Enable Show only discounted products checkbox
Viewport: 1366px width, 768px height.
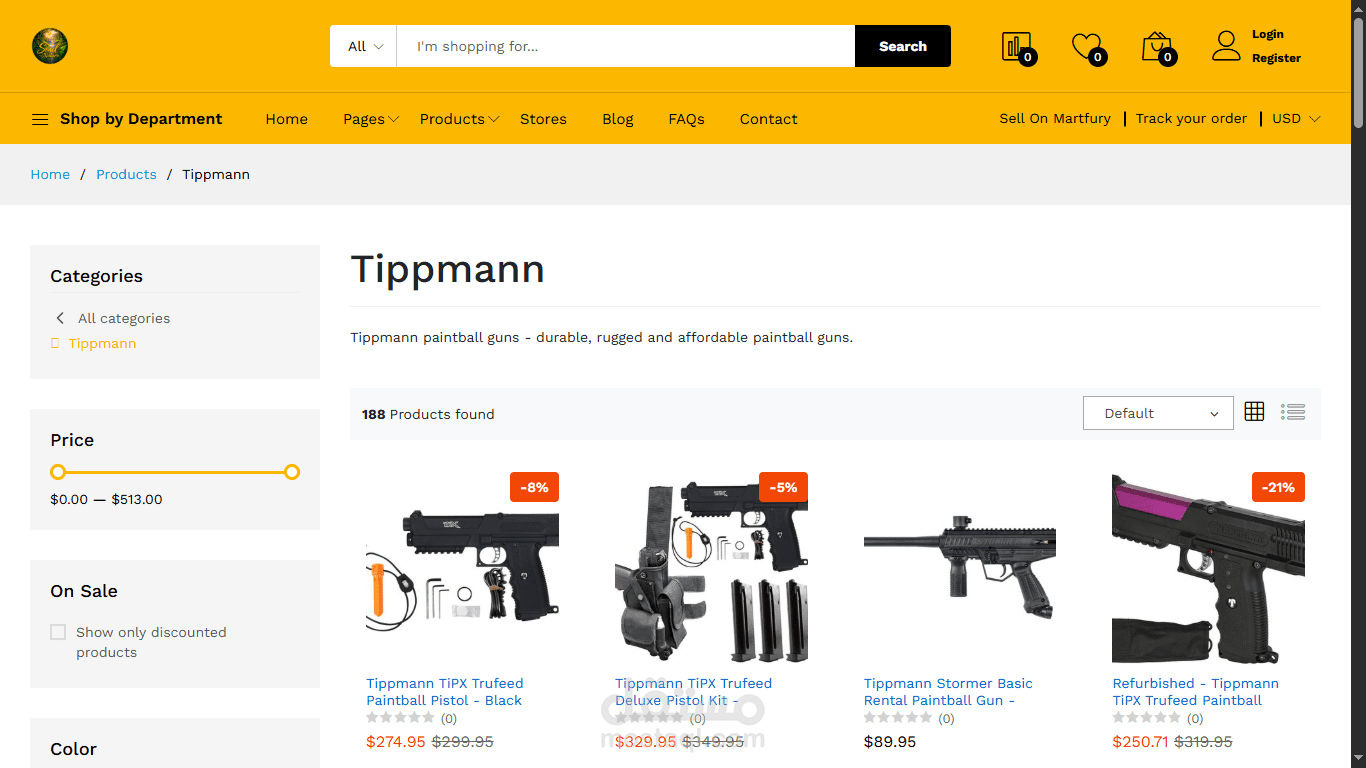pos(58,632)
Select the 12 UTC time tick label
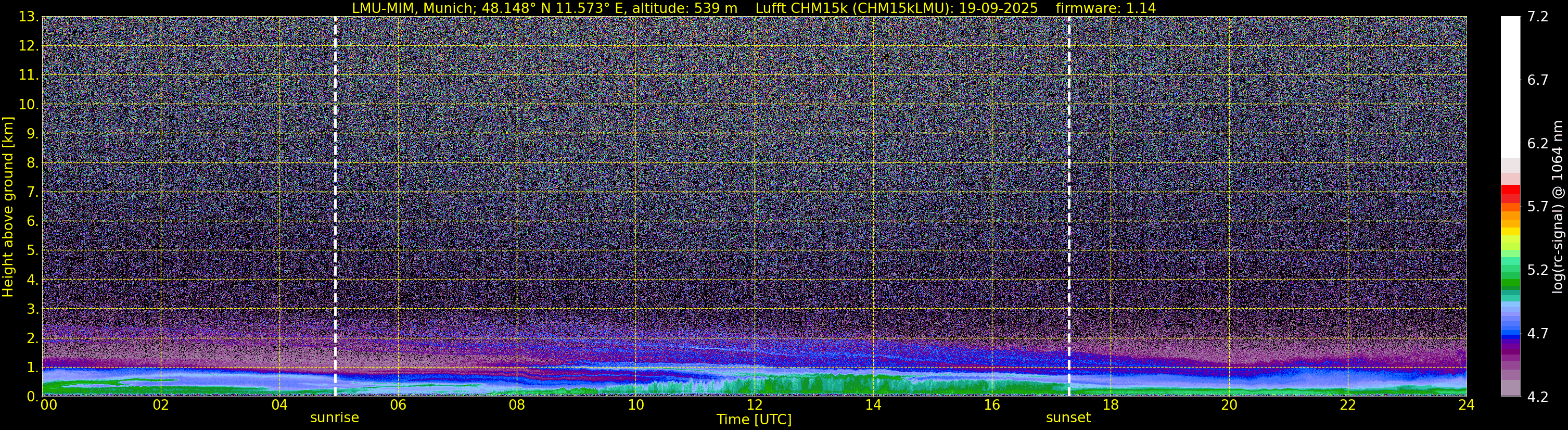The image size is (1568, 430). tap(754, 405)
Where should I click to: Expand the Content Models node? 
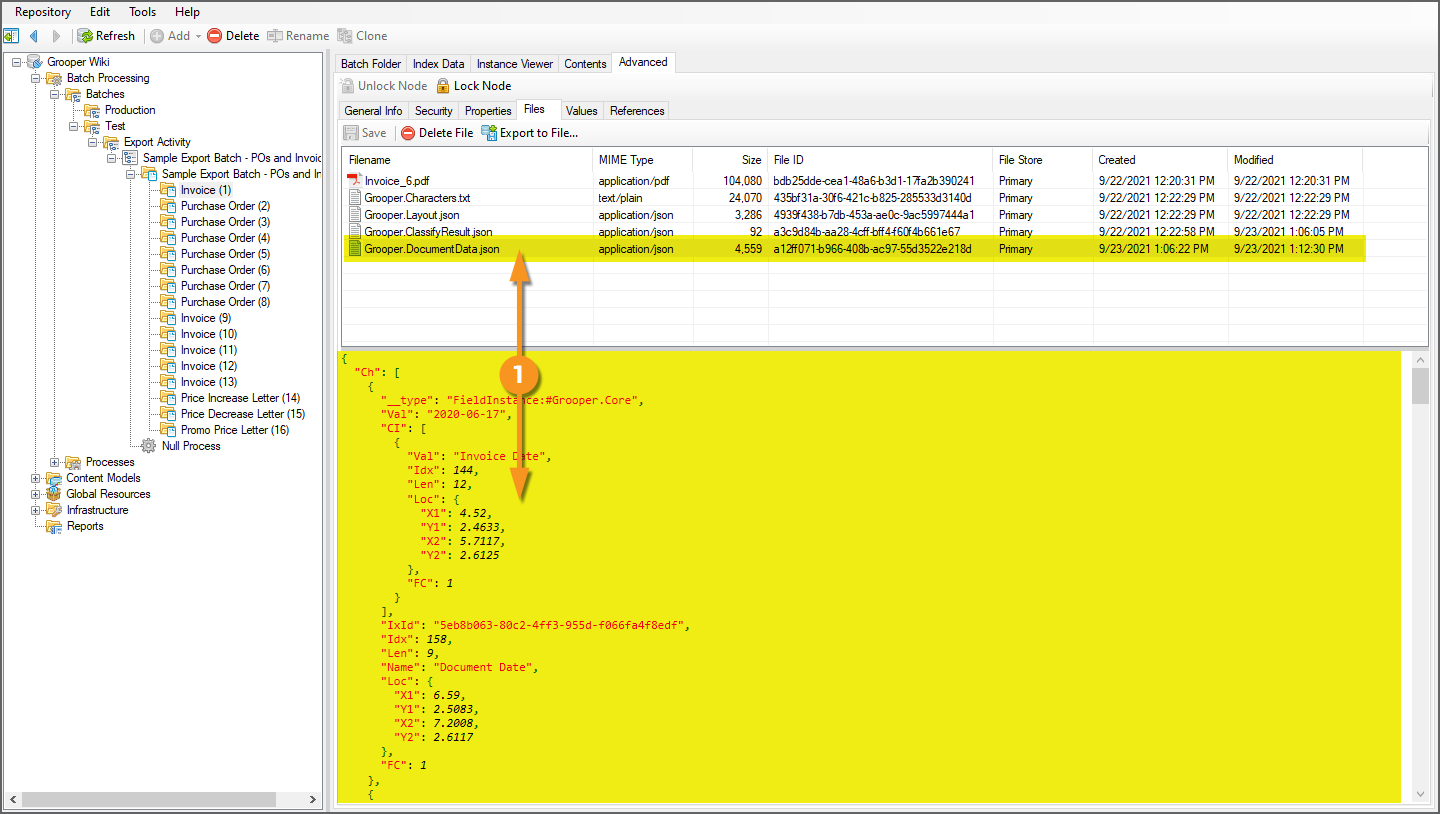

==

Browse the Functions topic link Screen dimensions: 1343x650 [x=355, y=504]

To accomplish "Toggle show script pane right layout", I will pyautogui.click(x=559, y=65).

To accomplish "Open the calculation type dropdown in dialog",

▶ **EXERCISE INSTRUCTIONS**
Output the lines above between the one holding "Browse the Functions" and the one holding "the calculation type", inclusive, with nothing before or after them.

▶ **EXERCISE OUTPUT**
Browse the Functions topic link Screen dimensions: 1343x650 [x=355, y=504]

To accomplish "Toggle show script pane right layout", I will pyautogui.click(x=559, y=65).

To accomplish "Open the calculation type dropdown in dialog",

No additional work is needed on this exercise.